His argument was essentially: ‘I regret religion because I don’t believe in religion’. However, as soon as we take religion to be any set of collectively held beliefs, his argument becomes: ‘I regret beliefs because I’m a skeptic’.  A nonsense.

A nonsense that prevailed nonetheless. A 19% swing ensured the victory of the ayes.

Perhaps the opposition lost it when the three Christian speakers began preach to an at best majority agnostic audience.  Mrs McDonagh at one point proclaimed, ‘God is love!’ To which one audience member rather audibly responded: ‘God is life!’ Or perhaps it was when Peter D. Williams justified dogmas of the Christian faith by comparing them to the audience’s own dogmas against rape and genocide.

Don’t try telling this to members of the Union.

But the opposition argument had greater merit. We should see all sets of collective beliefs as religion-like behaviour in orientation and all religious behaviour as the expression of a set of beliefs.
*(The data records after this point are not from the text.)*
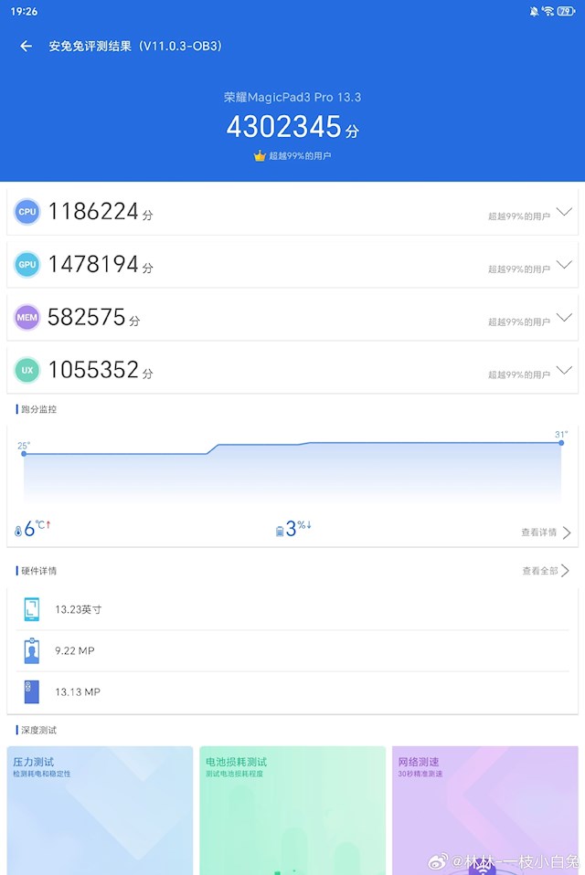Expand the CPU score details chevron
The height and width of the screenshot is (875, 585).
(x=564, y=212)
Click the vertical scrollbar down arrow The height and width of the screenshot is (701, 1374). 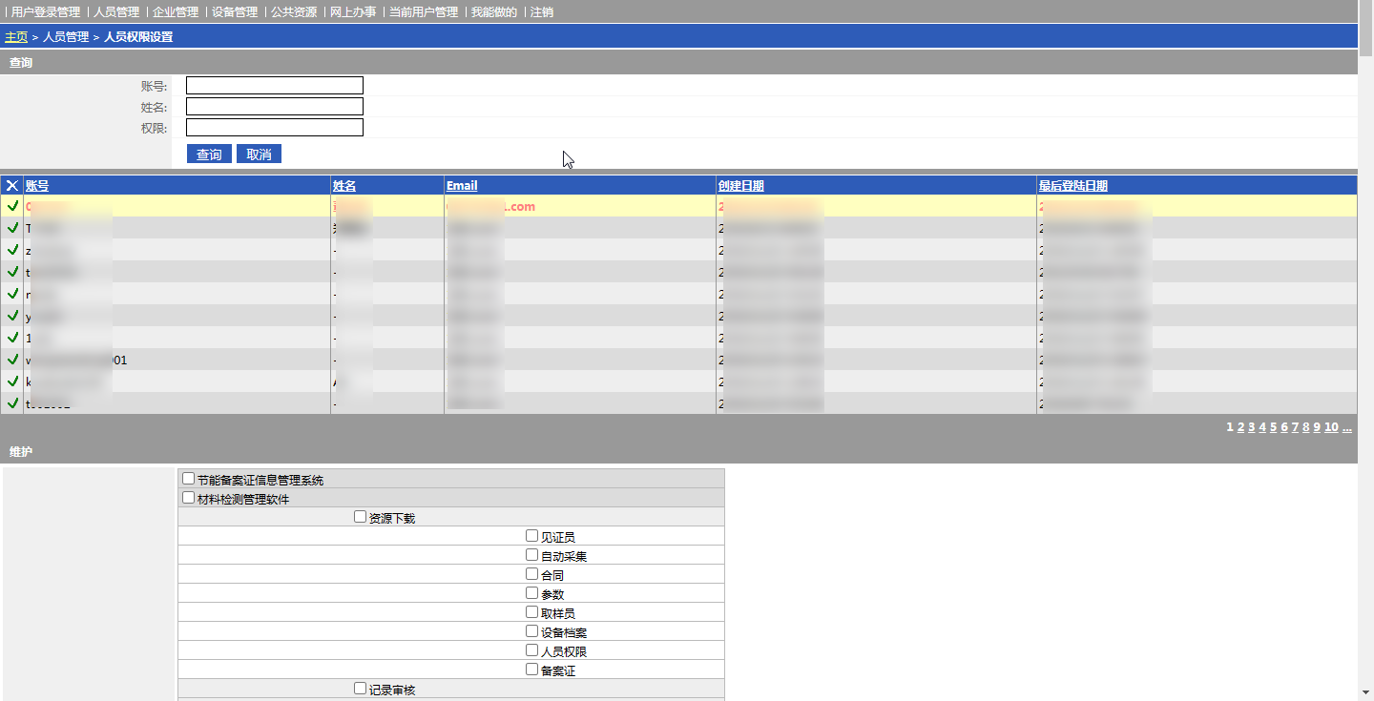(1365, 692)
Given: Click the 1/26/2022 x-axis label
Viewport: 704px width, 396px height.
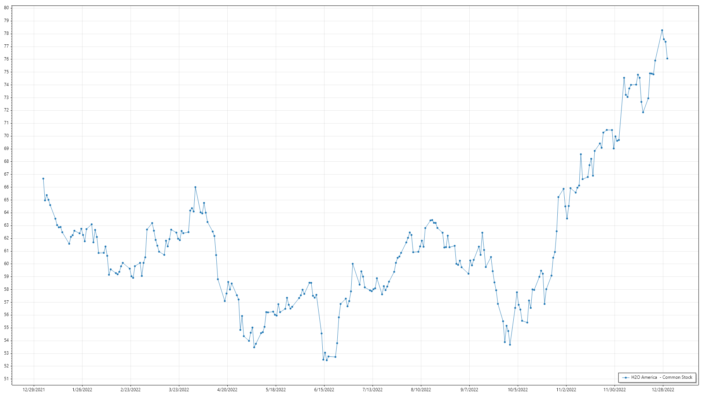Looking at the screenshot, I should tap(82, 390).
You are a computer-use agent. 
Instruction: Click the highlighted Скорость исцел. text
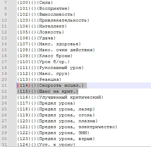click(60, 85)
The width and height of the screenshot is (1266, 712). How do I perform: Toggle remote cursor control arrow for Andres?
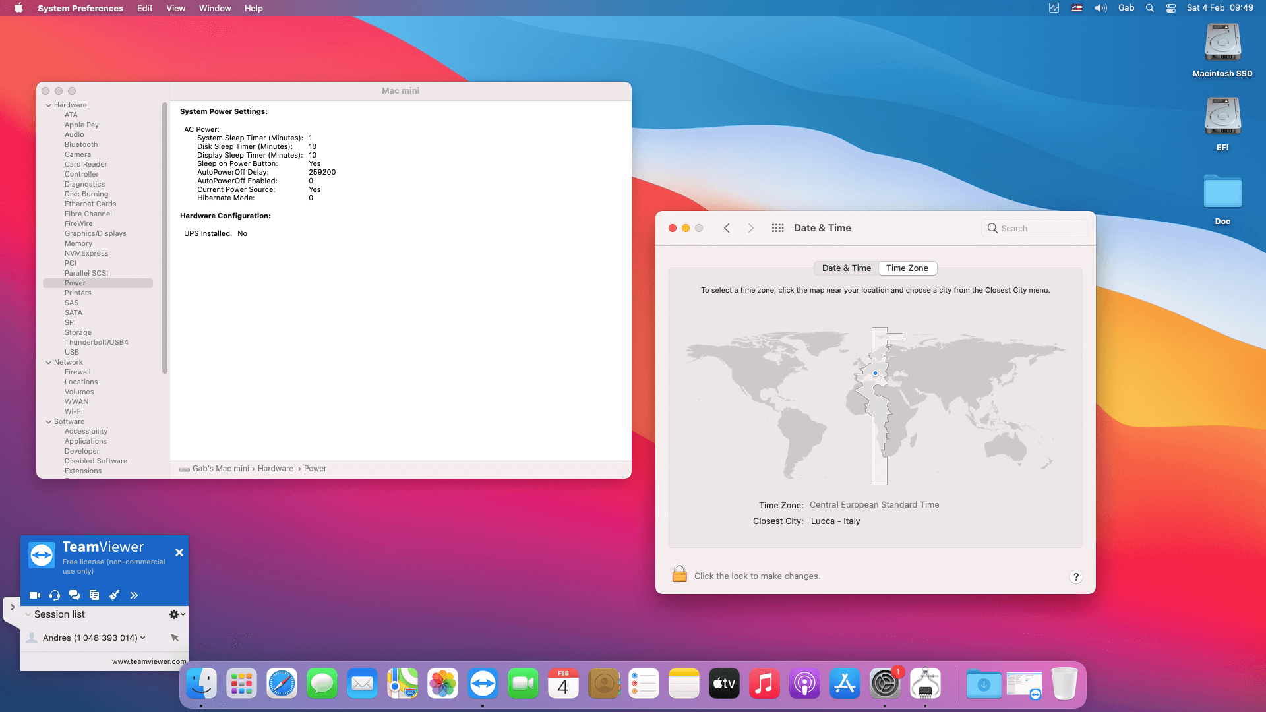[175, 638]
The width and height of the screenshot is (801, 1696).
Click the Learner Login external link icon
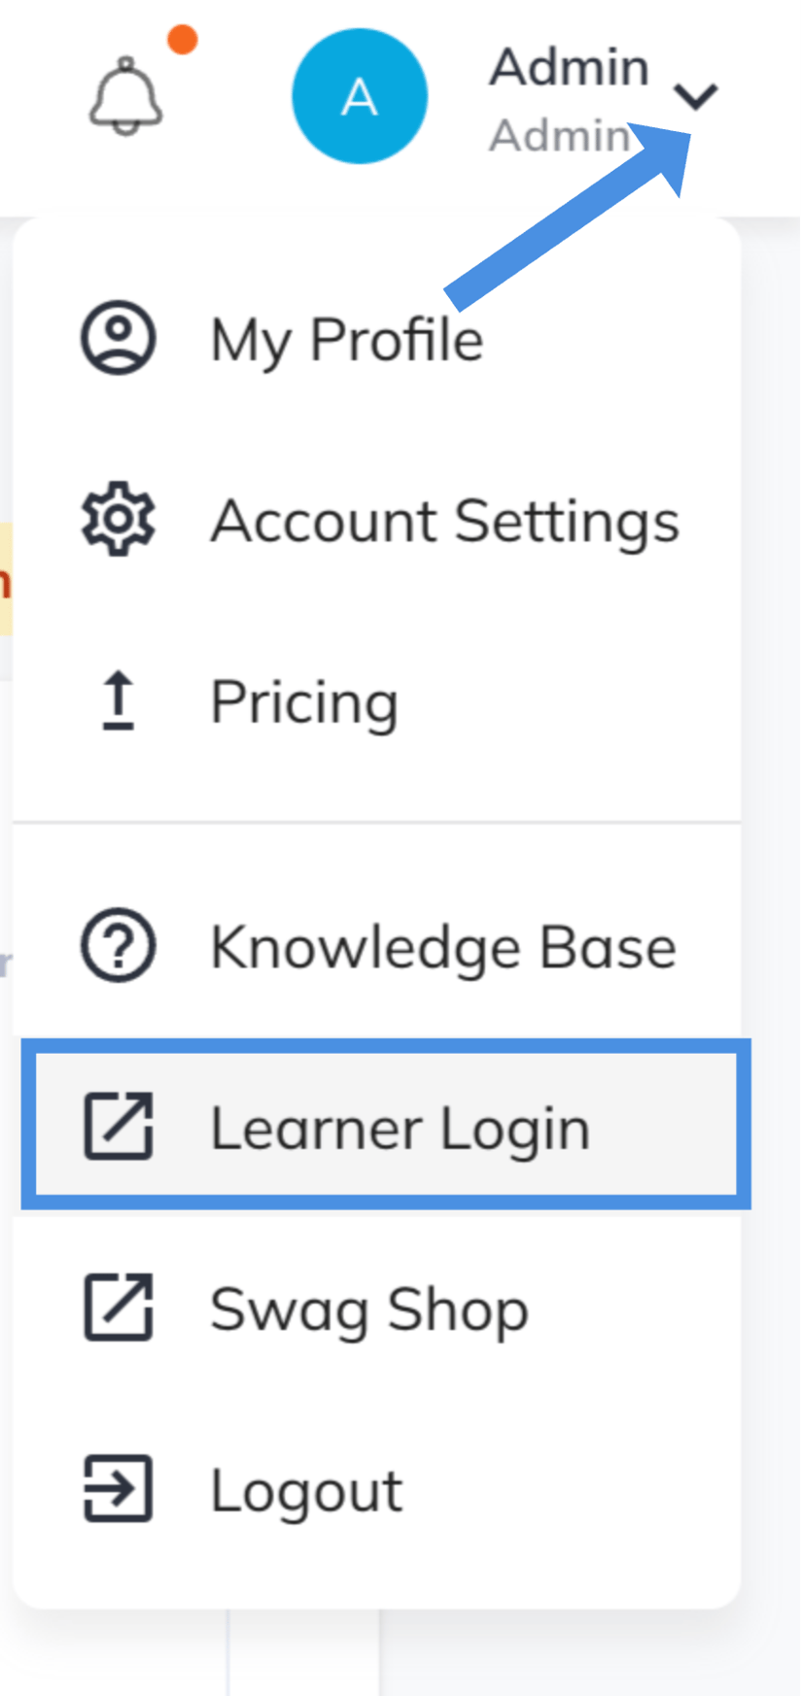pyautogui.click(x=118, y=1125)
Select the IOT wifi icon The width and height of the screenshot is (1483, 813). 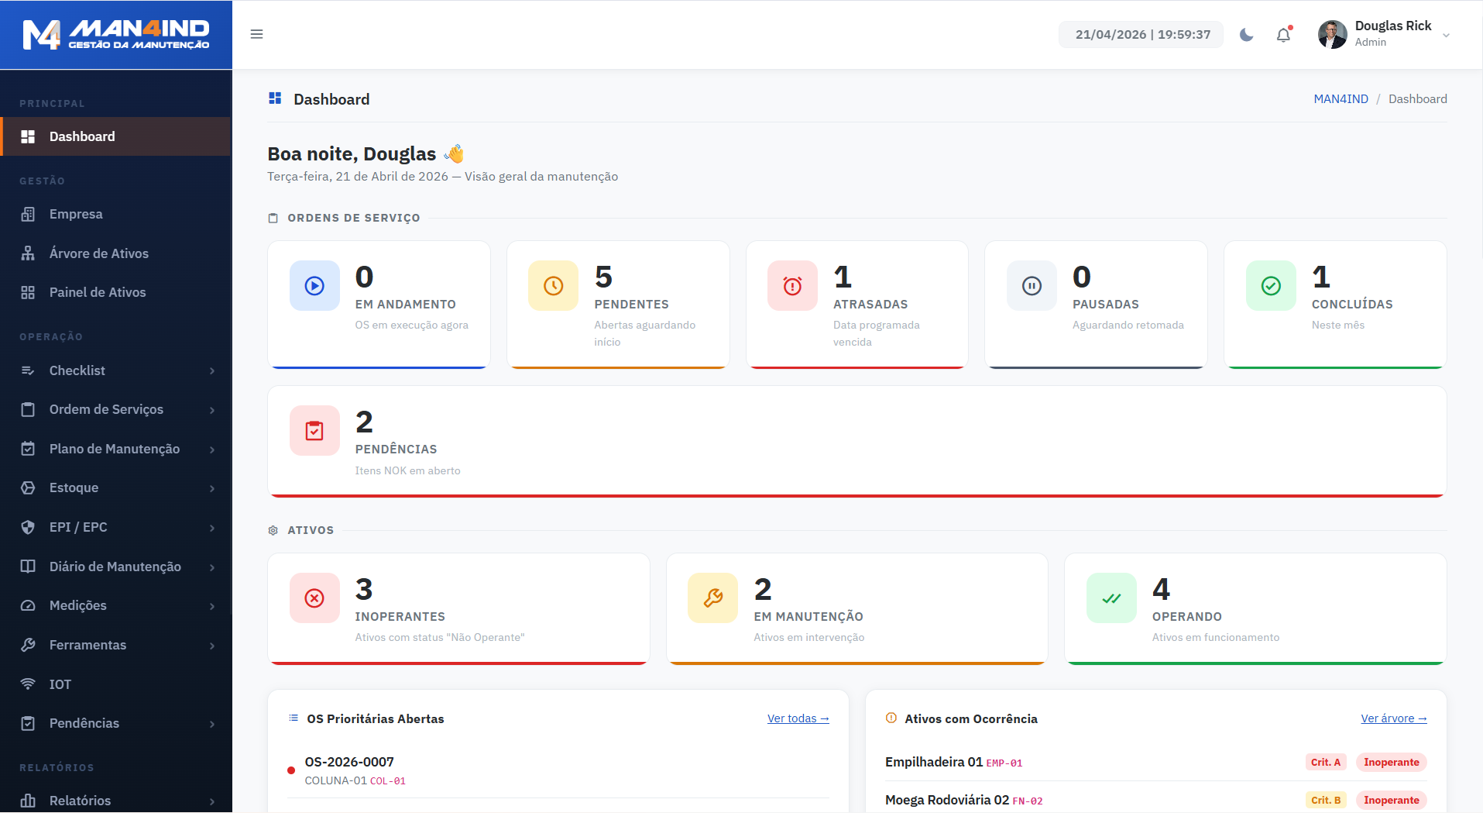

Perhaps, then, we might tolerate the differences of belief between ‘believers’ and ‘non-believers’, Christians and Muslims, proper Cambridge colleges and Robinson.

By regretting organised religion, the House self-righteously and hypocritically put its own liberal aversion to religion above the theistic values of other institutions.  In the end, the Union – as well as other institutions – only differs from organised religion so much.

To regret ‘organised religion’ is tantamount to regretting the very ground on which it stands.